## [Data extract]
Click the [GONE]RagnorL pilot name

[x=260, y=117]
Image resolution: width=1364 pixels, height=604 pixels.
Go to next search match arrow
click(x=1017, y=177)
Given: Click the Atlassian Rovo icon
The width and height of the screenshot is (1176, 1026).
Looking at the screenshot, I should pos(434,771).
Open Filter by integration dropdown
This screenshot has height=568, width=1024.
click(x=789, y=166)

--

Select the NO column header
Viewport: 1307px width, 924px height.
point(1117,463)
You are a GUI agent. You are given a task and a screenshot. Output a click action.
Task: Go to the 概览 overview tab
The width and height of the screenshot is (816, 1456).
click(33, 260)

--

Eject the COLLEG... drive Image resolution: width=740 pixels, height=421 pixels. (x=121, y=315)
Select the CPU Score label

## [Problem to work on]
Copy each line above where "Image" appears.

## [Result of the exercise]
Image resolution: width=1364 pixels, height=604 pixels.
Eject the COLLEG... drive Image resolution: width=740 pixels, height=421 pixels. (x=121, y=315)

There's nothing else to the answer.